La visite de trois ministres à la suite des affrontements de mercredi entre l’armée malienne et des rebelles a été marquée par des violences perpétrées par les partisans du MNLA. « La visite des trois ministres a été très mouvementée. Le MNLA (Mouvement national de libération de l’Azawad) et ses partisans ont d’abord pris position sur l’aéroport de Kidal pour empêcher l’avion d’atterrir », a expliqué à nos confrères de l’AFP un journaliste sur place joint au téléphone depuis Bamako.

« L’avion (transportant les officiels maliens) a atterri, mais le convoi a été caillassé et deux heures après deux grenades ont été jetées en ville » sans faire de victime, a indiqué M. Diarra. La délégation était composée des ministres de la Réconciliation nationale et du développement des régions du nord, Cheick Oumar Diarrah, de l’Administration territoriale, le général Moussa Sinko Coulibaly, et de la Sécurité intérieure, le colonel Sada Samaké qui étaient arrivés dimanche matin pour « parler de paix, et de sécurité dans le nord du Mali », a indiqué dimanche à l’AFP une source officielle.

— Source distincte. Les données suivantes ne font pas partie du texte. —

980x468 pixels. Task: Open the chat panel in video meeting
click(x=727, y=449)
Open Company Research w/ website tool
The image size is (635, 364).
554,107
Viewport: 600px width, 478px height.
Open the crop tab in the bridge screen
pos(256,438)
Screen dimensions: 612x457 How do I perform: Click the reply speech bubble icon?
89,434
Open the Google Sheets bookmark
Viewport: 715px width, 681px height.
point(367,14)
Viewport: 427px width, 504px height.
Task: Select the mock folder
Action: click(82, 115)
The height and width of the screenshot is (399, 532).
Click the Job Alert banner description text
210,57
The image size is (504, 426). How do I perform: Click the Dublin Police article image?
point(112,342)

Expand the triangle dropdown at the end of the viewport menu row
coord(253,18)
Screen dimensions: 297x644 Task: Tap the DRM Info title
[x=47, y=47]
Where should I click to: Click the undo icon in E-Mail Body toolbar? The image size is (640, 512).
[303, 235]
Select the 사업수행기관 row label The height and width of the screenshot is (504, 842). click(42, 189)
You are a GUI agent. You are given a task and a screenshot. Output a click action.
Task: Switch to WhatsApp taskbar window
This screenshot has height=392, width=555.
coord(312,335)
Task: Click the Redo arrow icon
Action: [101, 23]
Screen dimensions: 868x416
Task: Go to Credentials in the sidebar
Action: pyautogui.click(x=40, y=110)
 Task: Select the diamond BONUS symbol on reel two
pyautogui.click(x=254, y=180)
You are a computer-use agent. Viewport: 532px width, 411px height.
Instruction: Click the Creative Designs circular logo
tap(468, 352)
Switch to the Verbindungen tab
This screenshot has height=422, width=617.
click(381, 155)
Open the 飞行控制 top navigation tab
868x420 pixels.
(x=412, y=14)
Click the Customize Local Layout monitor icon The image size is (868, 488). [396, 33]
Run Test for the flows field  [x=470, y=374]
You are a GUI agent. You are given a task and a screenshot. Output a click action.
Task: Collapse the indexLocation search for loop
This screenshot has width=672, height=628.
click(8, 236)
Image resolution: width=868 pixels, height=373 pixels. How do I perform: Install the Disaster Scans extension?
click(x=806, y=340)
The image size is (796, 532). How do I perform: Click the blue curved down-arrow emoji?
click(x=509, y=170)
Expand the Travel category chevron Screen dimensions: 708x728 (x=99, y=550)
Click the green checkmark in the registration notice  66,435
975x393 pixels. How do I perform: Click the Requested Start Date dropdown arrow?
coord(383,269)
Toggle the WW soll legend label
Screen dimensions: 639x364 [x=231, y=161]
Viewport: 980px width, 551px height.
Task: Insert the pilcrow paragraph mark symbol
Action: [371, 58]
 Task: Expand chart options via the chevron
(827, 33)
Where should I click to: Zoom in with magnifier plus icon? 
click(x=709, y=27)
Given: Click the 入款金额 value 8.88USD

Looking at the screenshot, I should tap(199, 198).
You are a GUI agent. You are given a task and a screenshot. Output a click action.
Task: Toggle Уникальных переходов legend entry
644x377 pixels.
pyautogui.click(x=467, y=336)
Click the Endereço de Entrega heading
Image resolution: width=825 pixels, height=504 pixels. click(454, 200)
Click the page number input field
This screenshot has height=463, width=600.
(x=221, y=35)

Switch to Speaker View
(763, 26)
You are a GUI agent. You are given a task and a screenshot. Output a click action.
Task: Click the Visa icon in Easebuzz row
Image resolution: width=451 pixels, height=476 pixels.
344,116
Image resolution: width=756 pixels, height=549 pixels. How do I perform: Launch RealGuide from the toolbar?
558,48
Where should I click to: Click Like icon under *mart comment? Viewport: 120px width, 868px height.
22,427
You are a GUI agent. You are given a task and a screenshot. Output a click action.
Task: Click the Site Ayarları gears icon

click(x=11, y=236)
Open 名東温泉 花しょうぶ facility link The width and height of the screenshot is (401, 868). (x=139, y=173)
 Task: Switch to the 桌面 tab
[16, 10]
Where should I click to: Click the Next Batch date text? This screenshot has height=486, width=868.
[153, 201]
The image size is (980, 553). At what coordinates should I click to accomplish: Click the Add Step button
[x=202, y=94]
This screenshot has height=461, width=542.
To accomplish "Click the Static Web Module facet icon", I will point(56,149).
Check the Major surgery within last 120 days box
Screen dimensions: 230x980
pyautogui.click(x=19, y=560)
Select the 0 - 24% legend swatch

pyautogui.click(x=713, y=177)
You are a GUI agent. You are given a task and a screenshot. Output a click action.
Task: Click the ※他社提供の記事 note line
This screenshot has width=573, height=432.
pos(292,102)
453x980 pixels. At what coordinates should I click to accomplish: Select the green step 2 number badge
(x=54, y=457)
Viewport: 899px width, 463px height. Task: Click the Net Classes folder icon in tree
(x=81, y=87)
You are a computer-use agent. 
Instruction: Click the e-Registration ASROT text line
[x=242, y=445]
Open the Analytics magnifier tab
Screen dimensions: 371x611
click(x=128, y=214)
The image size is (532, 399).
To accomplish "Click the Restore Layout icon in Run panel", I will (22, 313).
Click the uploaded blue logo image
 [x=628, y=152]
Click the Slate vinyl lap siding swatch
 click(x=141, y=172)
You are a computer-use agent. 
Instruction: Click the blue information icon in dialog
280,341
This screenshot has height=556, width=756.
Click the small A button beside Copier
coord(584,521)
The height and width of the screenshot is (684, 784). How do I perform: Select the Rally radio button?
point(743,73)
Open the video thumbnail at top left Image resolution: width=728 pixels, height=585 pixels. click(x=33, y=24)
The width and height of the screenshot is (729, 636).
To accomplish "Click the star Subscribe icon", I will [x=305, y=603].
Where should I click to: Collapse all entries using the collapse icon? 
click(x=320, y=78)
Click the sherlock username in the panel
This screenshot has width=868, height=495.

« A l’arrivée des ministres, des jeunes encadrés par des éléments du MNLA ont empêché l’avion de se poser. Grâce aux efforts de la Minusma (force de l’Onu au Mali), l’avion s’est finalement posé », a affirmé un responsable du gouvernorat de Kidal.

« Des pierres ont été jetées sur le convoi officiel. Les vitres d’un véhicule transportant un ministre ont été brisées. Deux grenades ont été lancées en ville cet après-midi par des inconnus mais il n’y a pas eu de victime », a ajouté un collaborateur du gouverneur de la région de Kidal.

A cause de ces incidents, la délégation officielle n’a pas pu effectuer son programme initial à Kidal où elle devait organiser dimanche plusieurs rencontres sur la paix dans le nord du Mali.

Ces incidents surviennent après de violents affrontements entre rebelles et militaires mercredi à la frontière mauritanienne. Ces affrontements, qui ont fait plusieurs morts, étaient les premiers depuis la signature d’un accord de paix mi-juin entre Bamako et les mouvements rebelles.